Los padres deben tener una comunicación clara sobre las rutinas diarias, los métodos de comunicación y las pautas de cuidado infantil. Deben observar las reacciones emocionales de su hijo durante los primeros días. Señales como el miedo a regresar a la guardería, el llanto prolongado, los sobresaltos durante el sueño, el rechazo a ciertas personas, el aislamiento o la irritabilidad inusual deben tomarse en serio.

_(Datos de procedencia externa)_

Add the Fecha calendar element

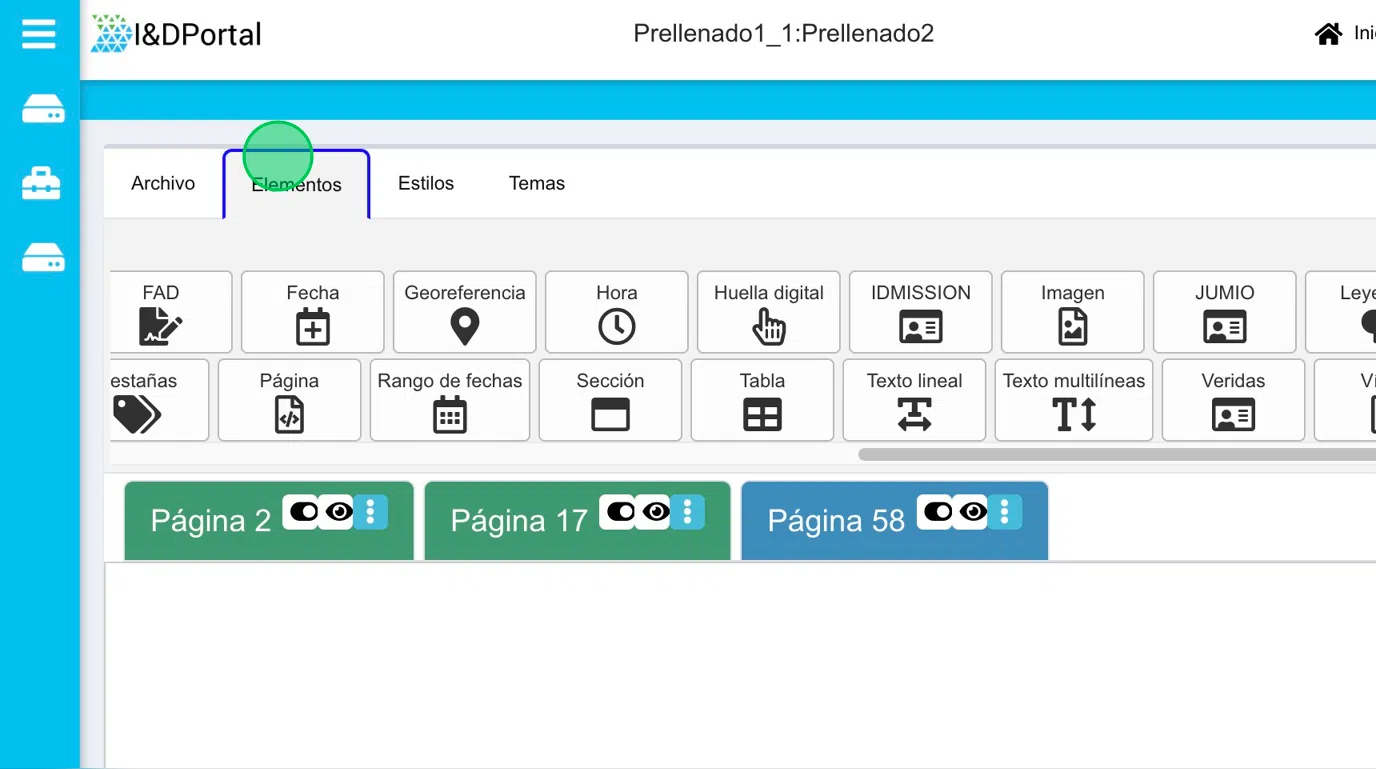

Lo más importante es que los padres preparen actividades sencillas pero apropiadas para la edad de los niños, en las que los abuelos puedan interactuar fácilmente con sus nietos, como contar cuentos, colorear, jugar con plastilina, regar las plantas, recoger verduras, doblar la ropa, juegos físicos ligeros o leer libros ilustrados.
Para limitar el uso de dispositivos electrónicos por parte de los niños, es necesario acordar con los abuelos desde el principio los límites de tiempo frente a la pantalla. Por ejemplo, solo de 30 a 60 minutos al día a una hora fija. Los niños serán más cooperativos con un horario estable. No utilice la televisión ni las tabletas como recompensas o herramientas para persuadir a los niños a comer o dormir, ya que esto puede generar fácilmente una dependencia emocional a las pantallas, señaló la Sra. Chi.
Según esta psicóloga, el verano es una gran oportunidad para que los niños aprendan habilidades para la vida a través de actividades cotidianas, en lugar de mediante la imposición. Los niños pueden aprender a guardar sus juguetes, comer solos, saludar a los demás, ayudar con pequeñas tareas domésticas, esperar su turno, expresar sus emociones y comunicarse cortésmente con los adultos.
"Lo más importante es que los niños necesitan conexión más que entretenimiento. Un niño al que se le habla, se le escucha y trabaja junto a los adultos todos los días tenderá a necesitar mucho menos las pantallas."
Los padres también deben evitar presionar a los abuelos para que enseñen en exceso. Para los niños pequeños, sentirse queridos, seguros y tener una rutina estable es una base fundamental para su desarrollo durante el verano", enfatizó esta psicóloga.